Newcomer gets nod for Grundy commission vacancy

March 9th, 2011 by Ben Benton in News

Political newcomer Jeremy Stone will fill the vacancy left by former Grundy County Commission chairman Ralph Rieben's resignation in January.

Stone, the only nominee arising from five names in the hat, got the unanimous nod from commissioners last week.

District 1 Commissioner Michael Brady said he nominated Stone for the vacant District 1 post because of his education, forward thinking and "an eagerness to have input in the things that are going on in the county."

"I believe he has all the skills to move us forward," Brady said, noting that problems with jail and school facilities immediately will test Stone's mettle.

Officials said four others - Wayne Harris, Larry Hall, Scotty Hoosier and Larry Nunley - also applied for the post, but only Stone was nominated.
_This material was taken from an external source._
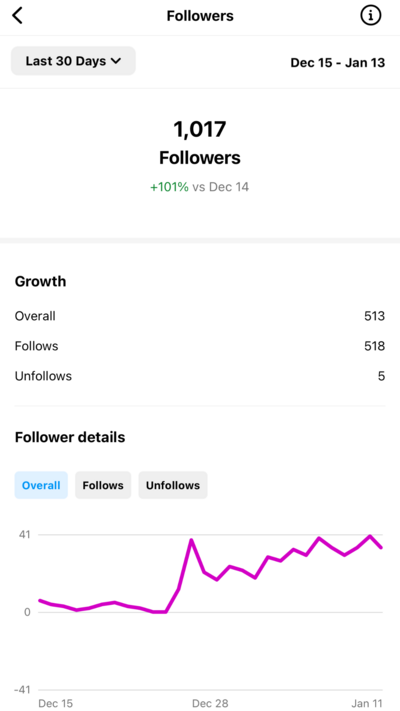The height and width of the screenshot is (711, 400).
Task: Switch to the Follows chart filter
Action: click(x=103, y=485)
"It was a hard decision, but all things considered, I believe he was the best choice," Brady said.

Altamont, Tenn., resident Stone, a 34-year-old who works in the human resources department at Yorozu Automotive in Morrison, Tenn., said he has no political experience but wants to "move the county forward."

"I want to put what I've learned in the business arena toward the County Commission seat," said Stone, who has a degree from Motlow State Community College and is seeking a bachelor's degree at Middle Tennessee State University.

Stone has "no opinions" yet on jail and school facilities problems, but said he wants "to see all the information and make my decisions based on the facts and figures."

State fire and electrical inspections in the past couple of years have revealed a number of major safety issues at the jail and at elementary schools in Palmer and Coalmont, Tenn.

Stone will fill the seat held by Rieben, who resigned in January because he felt at odds with fellow commissioners on the county's jail problems.

County Mayor Lonnie Cleek said Rieben's experience will be sorely missed but predicted that Stone will perform well.

"I think the commissioners did a fine job, and I think Mr. Stone will do a great job," Cleek said Monday.

State law dictates that appointees to a commission seat must run to hold the post in the next regularly scheduled election, which in Grundy County is August 2012.